If your doctor has directed you to use this medication, your doctor or pharmacist may already be aware of any possible drug interactions and may be monitoring you for them. Do not start, stop, or change the dosage of any medicine before checking with your doctor, health care provider or pharmacist first.
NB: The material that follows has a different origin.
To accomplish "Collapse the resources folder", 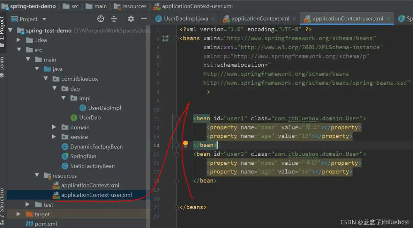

• Severe interactions of dobutamine include:
  • isocarboxazid
  • linezolid
  • phenelzine
  • selegiline transdermal
  • tranylcypromine
• Dobutamine has serious interactions with at least 29 different drugs.
• Dobutamine has moderate interactions with at least 256 different drugs.
• Mild interactions of dobutamine include:
  • bendroflumethiazide
  • bumetanide
  • chlorothiazide
  • chlorthalidone
  • cyclopenthiazide
  • desmopressin
  • ethacrynic acid
  • eucalyptus
  • furosemide
  • hydrochlorothiazide
  • indapamide
  • methyclothiazide
  • metolazone
  • noni juice
  • sage
  • torsemide

This document does not contain all possible interactions. Therefore, before using this product, tell your doctor or pharmacist of all the products you use. Keep a list of all your medications with you, and share the list with your doctor and pharmacist. Check with your physician if you have health questions or concerns.

Warnings

• This medication contains dobutamine. Do not take dobutamine if you are allergic to dobutamine or any ingredients contained in this drug.
• Keep out of reach of children. In case of overdose, get medical help or contact a Poison Control Center immediately.

Contraindications

• Hypersensitivity to drug or components
• Idiopathic hypertrophic subaortic stenosis

Effects of Drug Abuse

• No information is available

Short-Term Effects

• See "What Are Side Effects Associated with Using Dobutamin?”

Long-Term Effects

• See "What Are Side Effects Associated with Using Dobutamin?”

Cautions

• To optimize hemodynamics, correct hypovolemia if needed.
• Clinical experience with dobutamine following a heart attack (myocardial infarction) has been insufficient to establish the safety of the drug for this use; there is concern that any agent that increases contractile force and heart rate may increase the size of infarction by intensifying ischemia, but not known whether dobutamine does so.
• Severe coronary artery disease (CAD).
• High blood pressure (hypertension) is common; low blood pressure (hypotension) may also occur.
• May cause a marked increase in heart rate or blood pressure, especially systolic pressure; because dobutamine facilitates atrioventricular conduction, patients with atrial fibrillation are at risk of developing rapid ventricular response; in patients who have atrial fibrillation with the rapid ventricular response, a digitalis preparation should be used before the institution of therapy with dobutamine; patients with pre-existing hypertension appear to face an increased risk of developing an exaggerated pressure response.
• During the administration of dobutamine, monitor blood pressure continuously; pulmonary wedge pressure and cardiac output should be monitored whenever possible to aid safe and effective infusion of dobutamine in 5% dextrose Injection, USP.
• Ventricular ectopy exacerbation may occur.

Pregnancy and Lactation

• Dobutamine may be acceptable for use during pregnancy. Either animal studies show no risk but human studies are not available or animal studies showed minor risks and human studies were done and showed no risk.
• It is unknown whether dobutamine is excreted into breast milk; avoid use if breastfeeding.